Jul. 18—Worship, doctrine, morality — it’s all important, of course.
But what about spirituality? Is that just as important in our lives and our churches?
This arguably more elusive element is at the heart of a two-year program beginning this fall at Monroe Street United Methodist Church. Sister Nancy Brousseau, a Dominican Sister of Grand Rapids, Mich., facilitates Spiritual Companioning: Called to the Ministry of Accompaniment.
“I understand spirituality as who we are in all aspects of our lives — like a container for all the ways in which we live as people of faith,” Sister Nancy wrote of the program, which is now enrolling; sessions begin in September. “For many of us, spirituality finds expression in religious practice and church life. Yet, Christian mysticism, the contemplative life and prayer seem to be at the bottom of the list of priorities for many mainstream churches.”
This program — in line with the sort of adult spirituality programs and one-on-one spiritual direction she has been offering for four decades — addresses what she has heard a number of individuals over the years express as a desire for more of the latter, she wrote.
“It came about because of the desire of so many for ongoing group support as well as growing in a deeper prayer life and friendship with God,” she continued. “Ongoing spiritual formation in Christ is essential for our adult development and maturing in prayer.”
Monroe Street UMC is the latest community to host such a program in Toledo, according to Sister Nancy, who has facilitated similar programs at Trinity Episcopal Church, Washington Church, and with the Sisters of Notre Dame stretching back the early 2000s.
The upcoming program, specifically, developed out of conversations between Sister Nancy and Barbara Coleman, of Monroe Street UMC, who had met at a spiritual formation program run out of Washington Church in 2013 and 2014.
Ms. Coleman said it sparked her interest in spiritual companioning. She’s among the nine or so participants who have already signed up for the two-year program.
“I’m looking forward to this opportunity to develop and deepen my own spirituality as I become better able to listen and walk with others on our shared spiritual paths,” she wrote.
This program differs from past versions in offering an option to follow the first year with an 18-month program geared at developing spiritual directors, Sister Nancy said.
There’s a difference between the direction and companioning:
“Spiritual direction is the formal practice of spiritual guidance, whereas spiritual companioning is more informal,” Sister Nancy explained. “It’s what we all do.
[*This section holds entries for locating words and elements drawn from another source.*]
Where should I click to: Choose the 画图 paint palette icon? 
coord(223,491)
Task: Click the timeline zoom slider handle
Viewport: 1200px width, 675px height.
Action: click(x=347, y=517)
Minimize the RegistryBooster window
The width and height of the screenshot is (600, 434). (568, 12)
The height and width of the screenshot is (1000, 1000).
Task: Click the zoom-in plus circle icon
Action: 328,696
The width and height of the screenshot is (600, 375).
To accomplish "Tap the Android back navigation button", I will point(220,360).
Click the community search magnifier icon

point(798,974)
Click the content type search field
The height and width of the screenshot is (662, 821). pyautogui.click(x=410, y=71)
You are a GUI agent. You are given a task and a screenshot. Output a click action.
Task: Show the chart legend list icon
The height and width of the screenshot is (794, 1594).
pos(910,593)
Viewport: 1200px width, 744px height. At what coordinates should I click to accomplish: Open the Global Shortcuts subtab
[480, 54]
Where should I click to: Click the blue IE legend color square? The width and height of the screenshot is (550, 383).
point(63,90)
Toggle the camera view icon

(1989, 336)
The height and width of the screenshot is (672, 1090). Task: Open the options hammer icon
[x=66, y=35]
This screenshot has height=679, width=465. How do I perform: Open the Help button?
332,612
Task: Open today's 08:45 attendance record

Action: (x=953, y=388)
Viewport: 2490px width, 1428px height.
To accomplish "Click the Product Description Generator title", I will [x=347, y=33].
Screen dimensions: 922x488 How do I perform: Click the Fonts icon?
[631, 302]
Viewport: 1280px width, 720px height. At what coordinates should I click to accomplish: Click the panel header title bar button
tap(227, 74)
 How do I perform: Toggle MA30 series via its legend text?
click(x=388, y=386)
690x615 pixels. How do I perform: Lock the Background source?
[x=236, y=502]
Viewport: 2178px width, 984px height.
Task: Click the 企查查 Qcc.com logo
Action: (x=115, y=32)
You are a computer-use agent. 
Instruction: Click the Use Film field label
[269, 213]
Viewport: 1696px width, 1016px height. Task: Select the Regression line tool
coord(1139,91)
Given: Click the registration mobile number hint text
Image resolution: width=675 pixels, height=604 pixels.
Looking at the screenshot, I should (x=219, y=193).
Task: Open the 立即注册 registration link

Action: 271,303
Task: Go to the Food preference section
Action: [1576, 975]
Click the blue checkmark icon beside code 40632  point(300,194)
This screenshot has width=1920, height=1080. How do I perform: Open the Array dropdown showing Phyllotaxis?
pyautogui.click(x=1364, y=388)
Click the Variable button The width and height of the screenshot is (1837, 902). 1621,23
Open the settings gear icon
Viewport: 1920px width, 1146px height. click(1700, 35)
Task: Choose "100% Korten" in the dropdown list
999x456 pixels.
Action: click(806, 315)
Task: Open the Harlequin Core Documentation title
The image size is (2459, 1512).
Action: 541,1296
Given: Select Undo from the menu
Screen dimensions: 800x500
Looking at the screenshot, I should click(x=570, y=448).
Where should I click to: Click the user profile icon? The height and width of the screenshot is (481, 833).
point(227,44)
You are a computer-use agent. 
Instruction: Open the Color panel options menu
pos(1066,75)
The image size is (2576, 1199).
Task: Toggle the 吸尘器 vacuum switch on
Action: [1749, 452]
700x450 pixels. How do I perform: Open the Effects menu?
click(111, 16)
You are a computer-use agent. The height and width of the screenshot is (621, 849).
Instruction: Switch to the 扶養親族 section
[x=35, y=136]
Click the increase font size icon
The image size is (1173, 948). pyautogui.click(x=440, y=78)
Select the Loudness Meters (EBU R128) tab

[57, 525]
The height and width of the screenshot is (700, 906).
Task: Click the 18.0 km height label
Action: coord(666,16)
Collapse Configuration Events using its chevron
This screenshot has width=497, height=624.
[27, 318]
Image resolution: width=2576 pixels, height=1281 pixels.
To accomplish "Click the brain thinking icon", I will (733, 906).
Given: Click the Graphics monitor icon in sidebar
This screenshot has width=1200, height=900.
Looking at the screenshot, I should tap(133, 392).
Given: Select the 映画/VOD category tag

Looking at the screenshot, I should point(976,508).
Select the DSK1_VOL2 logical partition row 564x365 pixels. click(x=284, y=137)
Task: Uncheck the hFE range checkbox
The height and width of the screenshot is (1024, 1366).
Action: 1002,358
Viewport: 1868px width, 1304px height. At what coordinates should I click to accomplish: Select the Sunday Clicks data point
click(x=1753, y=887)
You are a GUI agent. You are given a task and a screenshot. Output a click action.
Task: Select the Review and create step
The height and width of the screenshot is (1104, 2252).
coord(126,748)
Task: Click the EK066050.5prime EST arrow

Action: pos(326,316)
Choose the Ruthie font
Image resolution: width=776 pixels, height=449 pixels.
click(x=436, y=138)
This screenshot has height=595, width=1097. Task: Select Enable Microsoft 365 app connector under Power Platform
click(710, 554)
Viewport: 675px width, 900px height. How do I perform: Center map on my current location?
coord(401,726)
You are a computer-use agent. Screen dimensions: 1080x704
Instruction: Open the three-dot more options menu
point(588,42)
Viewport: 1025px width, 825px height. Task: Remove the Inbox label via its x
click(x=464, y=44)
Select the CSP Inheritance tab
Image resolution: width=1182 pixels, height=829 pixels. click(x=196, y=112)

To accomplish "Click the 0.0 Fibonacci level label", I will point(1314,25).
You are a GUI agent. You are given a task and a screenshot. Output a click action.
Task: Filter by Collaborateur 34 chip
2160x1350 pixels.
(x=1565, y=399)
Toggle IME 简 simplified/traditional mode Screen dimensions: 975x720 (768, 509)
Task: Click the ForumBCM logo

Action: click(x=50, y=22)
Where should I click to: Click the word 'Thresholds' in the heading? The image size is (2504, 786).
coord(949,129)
If you’re Christian — even if you’re not Christian — we companion one another on our journey, we share conversations.”
Spiritual Companioning: Called to the Ministry of Accompaniment is open to “anyone ready to explore what it means to be in the presence of a loving God so that you can see and hear the presence of God as you companion with others,” according to informational materials that organizers have begun sharing. It is a nondenominational program.
Sessions run 9:30 a.m. and 3:30 p.m. monthly at Monroe Street UMC, 3613 Monroe St., Toledo, and will incorporate required reading from authors like Richard Rohr, Albert Haase, and Pope Francis.
Some of the titles address mysticism, a theme that appears throughout the two-year study guide. While the term is used somewhat broadly today, Sister Nancy looked to the contemplative tradition to describe mysticism as “the direct experience of God.”
“It’s being wide open, wide awake to God in all things,” she said. “It’s seeing the deep mystery of God, living in the awareness of the presence of God.”
Organizers are hoping to enroll 15 to 20 participants in the program by September. Tuition is $530 per year.